--- Data shown ---

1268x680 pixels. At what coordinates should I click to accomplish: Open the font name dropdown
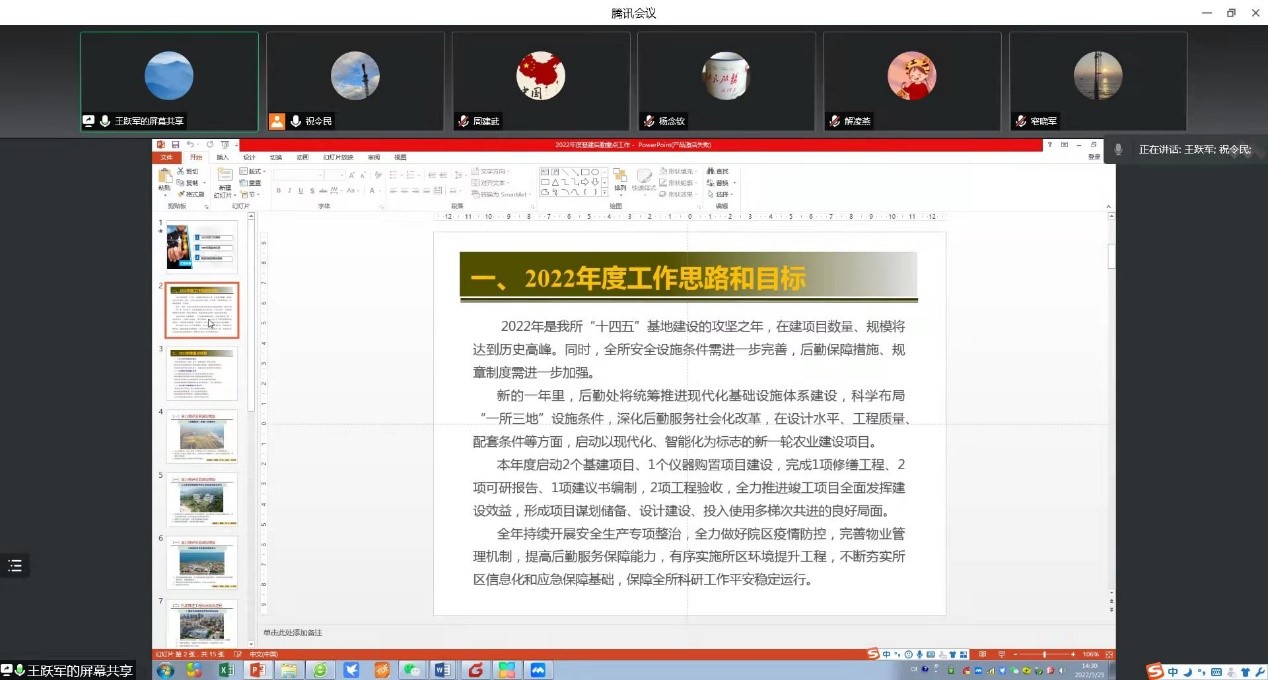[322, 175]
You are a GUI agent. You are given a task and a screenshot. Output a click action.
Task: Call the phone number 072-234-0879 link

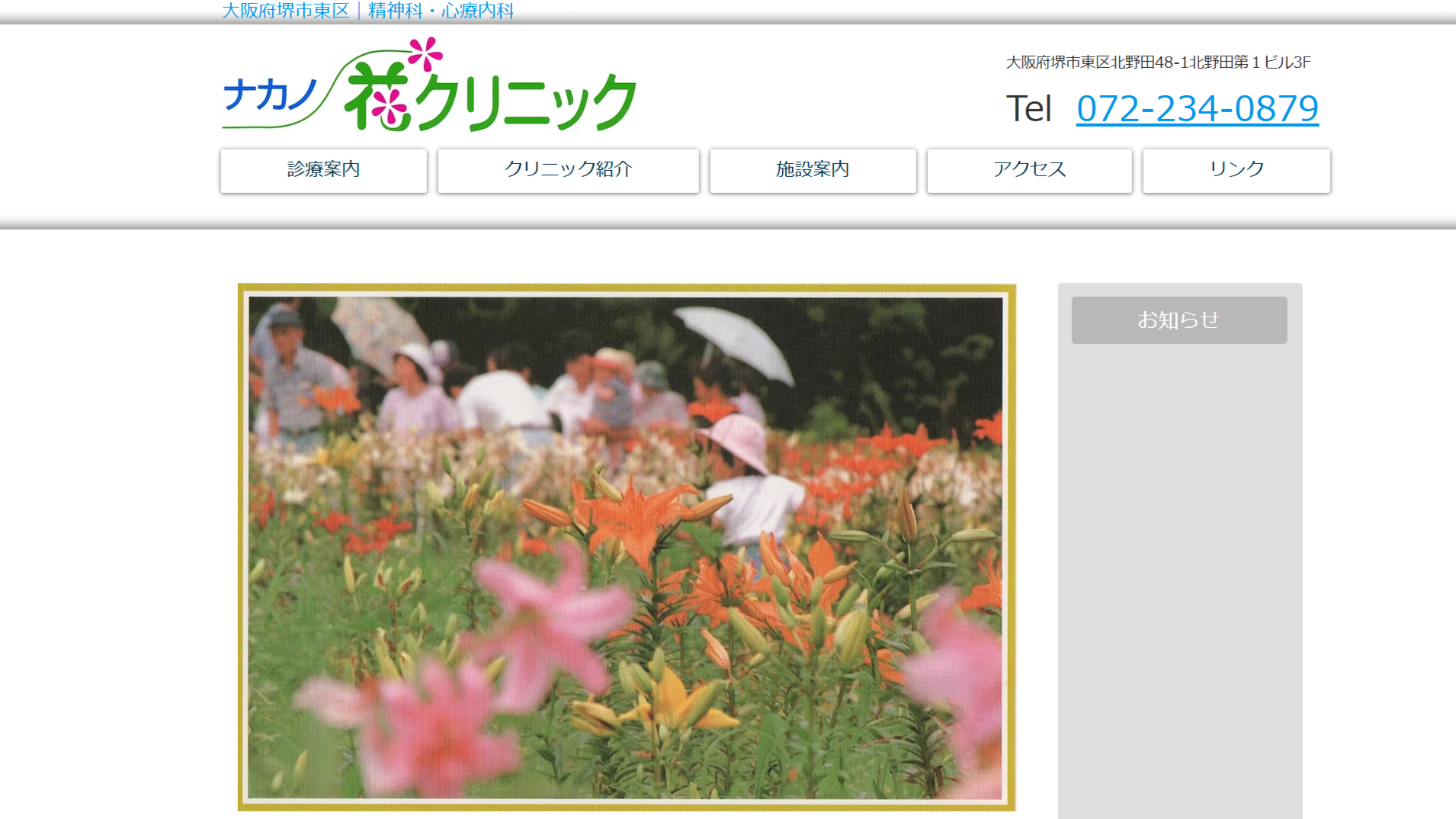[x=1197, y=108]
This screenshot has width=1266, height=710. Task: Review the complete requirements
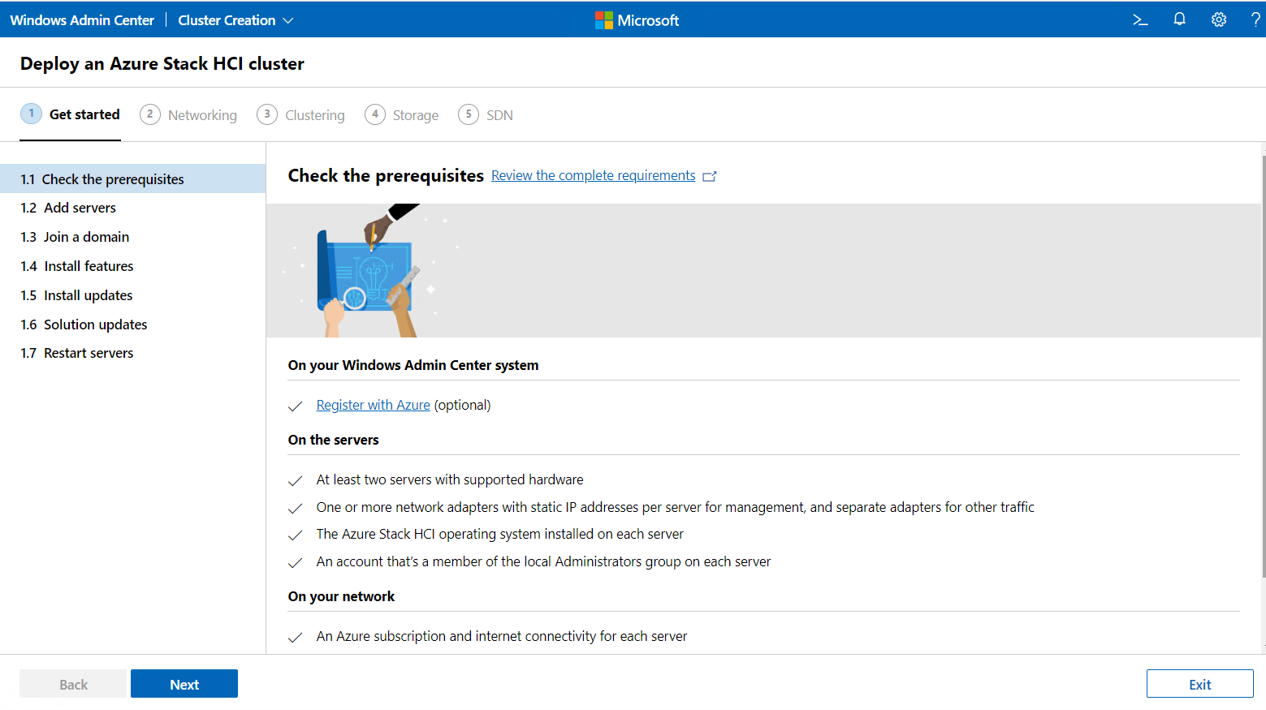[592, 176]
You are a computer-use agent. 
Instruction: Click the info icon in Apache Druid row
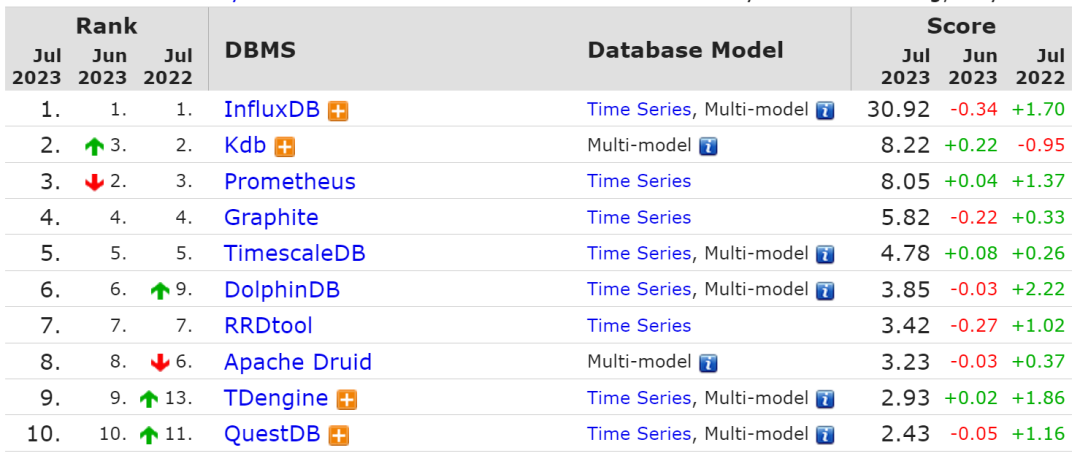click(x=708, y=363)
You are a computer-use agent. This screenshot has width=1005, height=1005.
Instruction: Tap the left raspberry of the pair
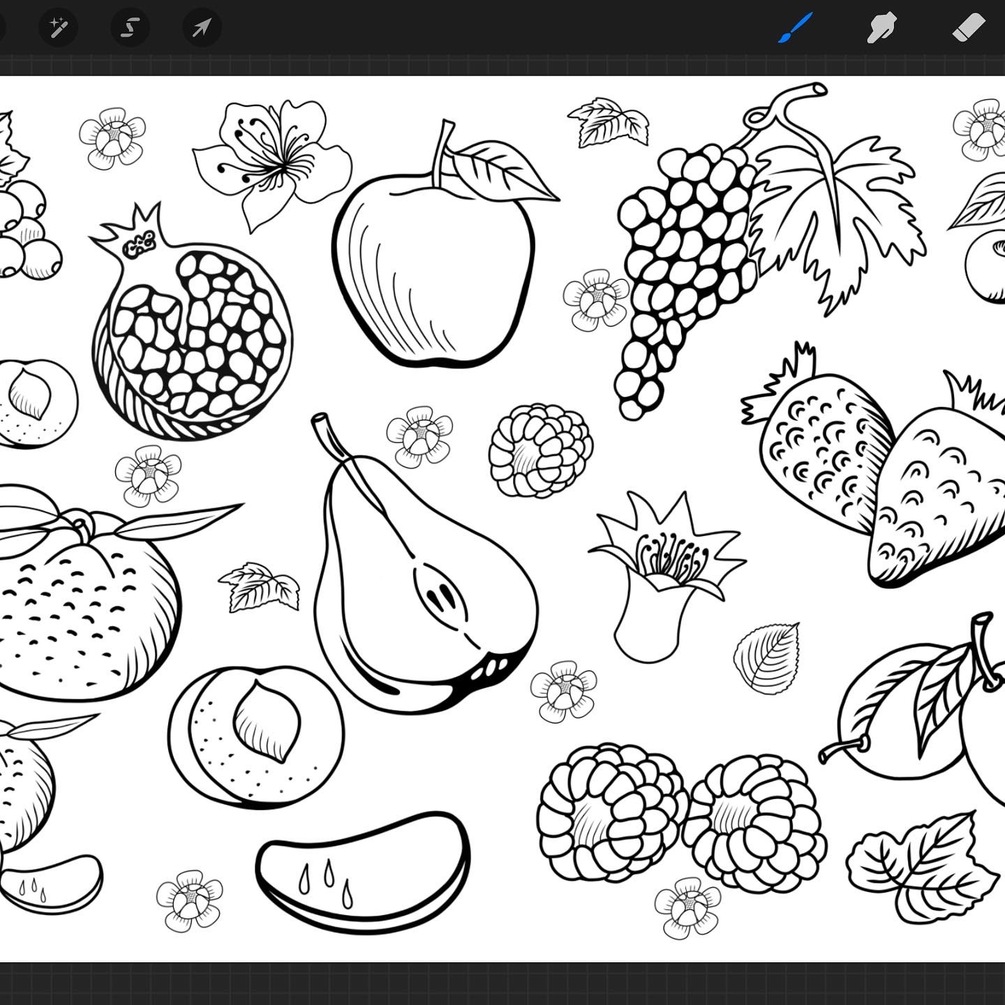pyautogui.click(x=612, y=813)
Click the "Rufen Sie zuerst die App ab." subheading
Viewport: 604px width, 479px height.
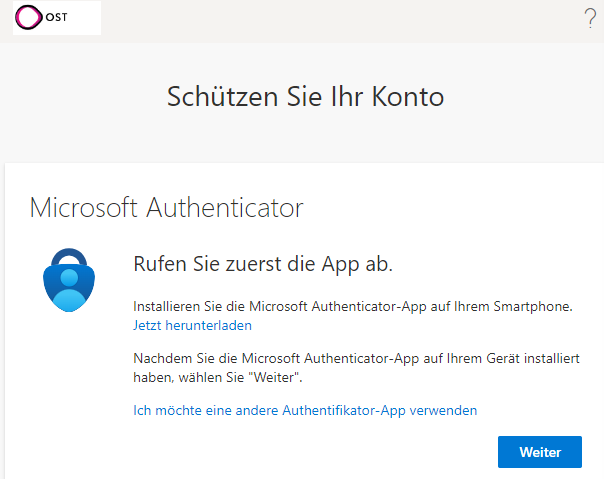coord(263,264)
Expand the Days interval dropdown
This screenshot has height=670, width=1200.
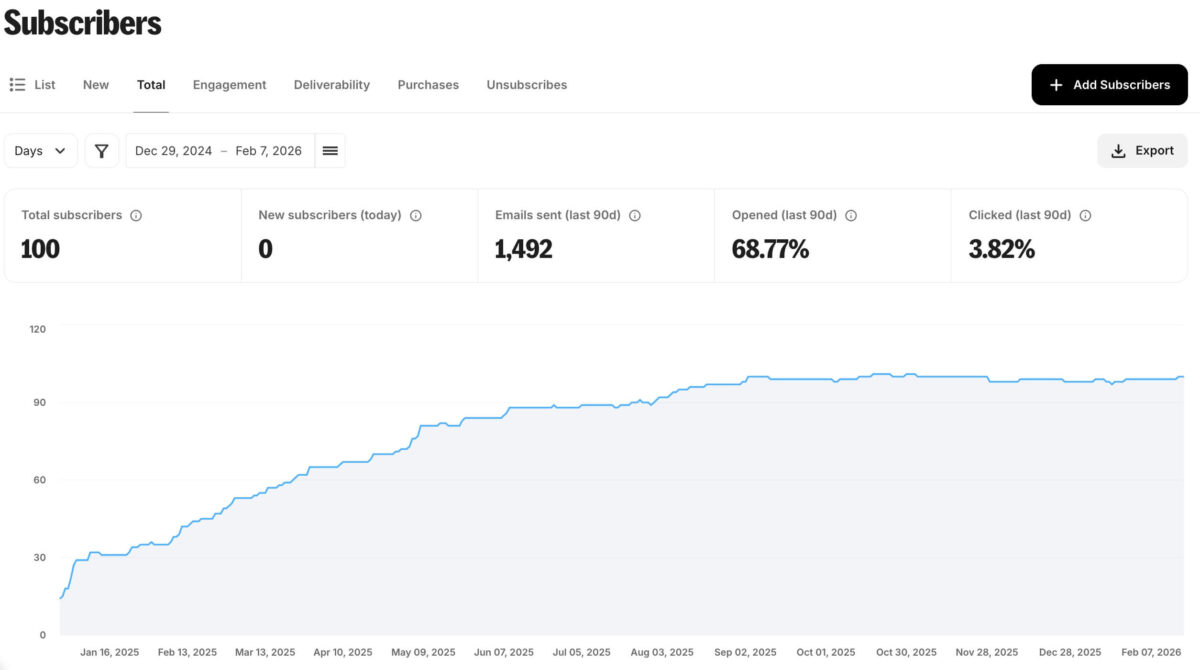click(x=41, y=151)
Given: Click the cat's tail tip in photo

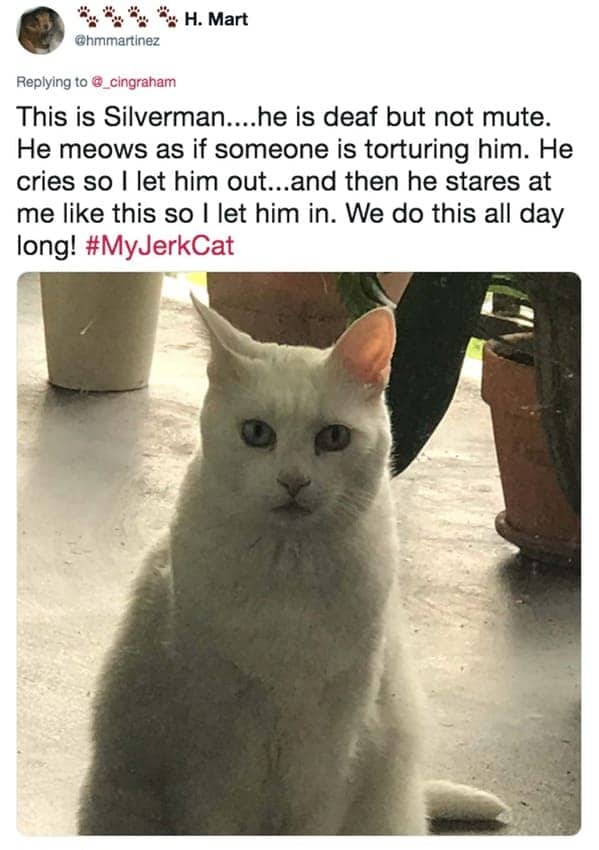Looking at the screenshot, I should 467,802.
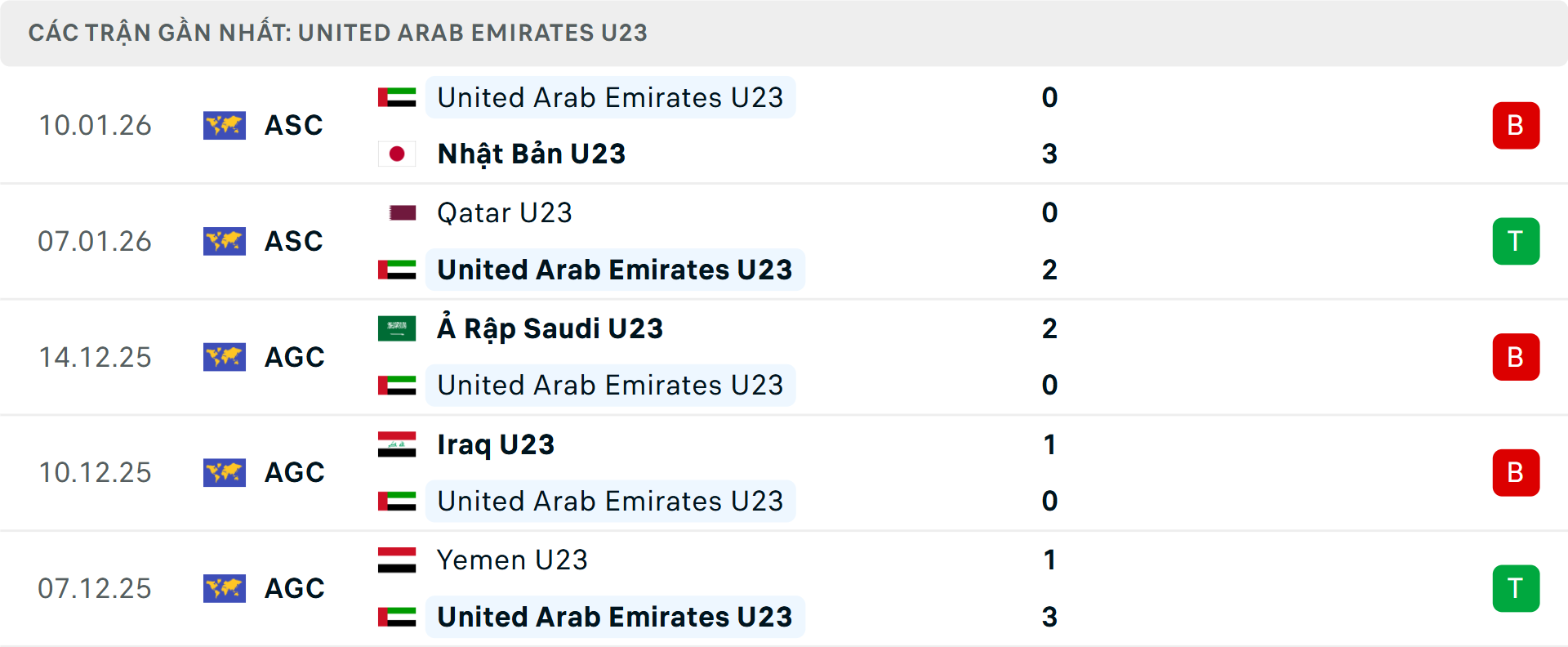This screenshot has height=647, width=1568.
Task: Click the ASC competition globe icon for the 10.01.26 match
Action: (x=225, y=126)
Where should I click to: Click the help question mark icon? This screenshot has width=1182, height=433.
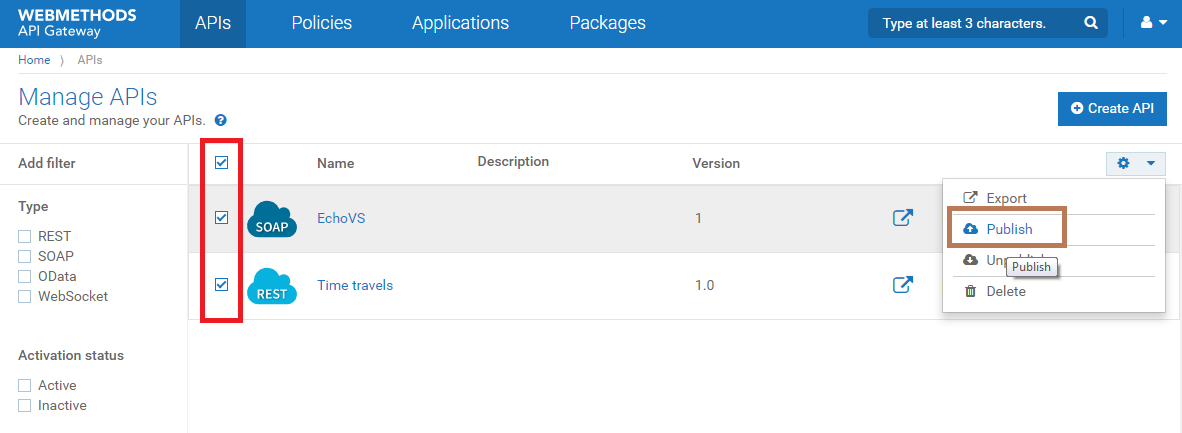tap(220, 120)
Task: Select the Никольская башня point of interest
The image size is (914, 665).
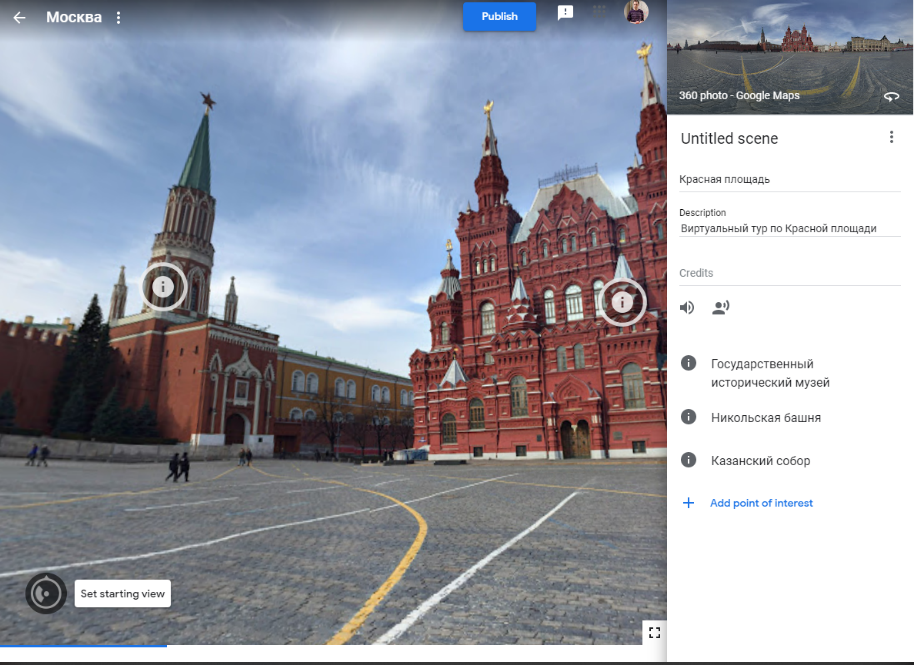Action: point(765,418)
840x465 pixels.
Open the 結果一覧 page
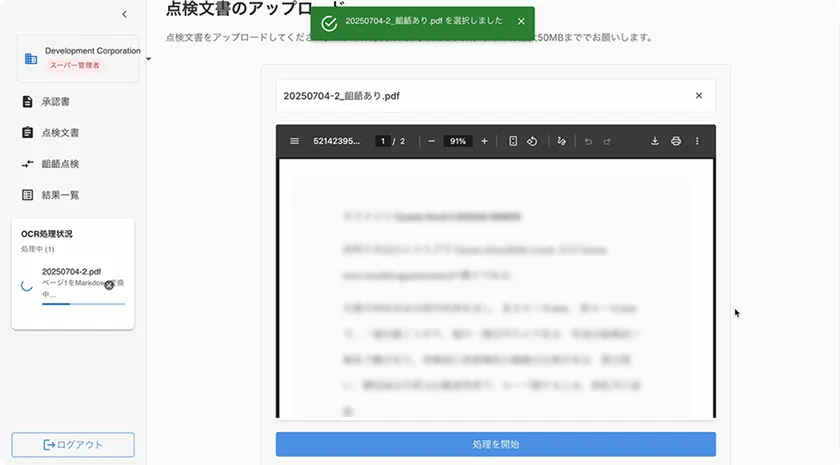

---

** Assignment **
From the material above, print everything exactly except the pictures.

** Answer below **
1268x680 pixels. At what coordinates should I click to accomplish: Open the font name dropdown
[322, 175]
You are a GUI agent. You are given a task and a screenshot. Output a click action.
Task: Call the phone number 072-234-0879 link

[x=1197, y=108]
This screenshot has width=1266, height=710. Task: Review the complete requirements
[592, 176]
You are a computer-use agent. 
Instruction: Click the info icon in Apache Druid row
click(x=708, y=363)
You are a computer-use agent. This screenshot has width=1005, height=1005.
Instruction: Tap the left raspberry of the pair
pyautogui.click(x=612, y=813)
Click the "Rufen Sie zuerst die App ab." subheading
Viewport: 604px width, 479px height.
coord(263,264)
Expand the Days interval dropdown
This screenshot has height=670, width=1200.
click(x=41, y=151)
Given: Click the cat's tail tip in photo

Looking at the screenshot, I should 467,802.
This screenshot has height=647, width=1568.
Task: Click the ASC competition globe icon for the 10.01.26 match
Action: (x=225, y=126)
Where should I click to: Click the help question mark icon? This screenshot has width=1182, height=433.
tap(220, 120)
Task: Select the Никольская башня point of interest
The image size is (914, 665).
Action: point(765,418)
840x465 pixels.
Open the 結果一覧 page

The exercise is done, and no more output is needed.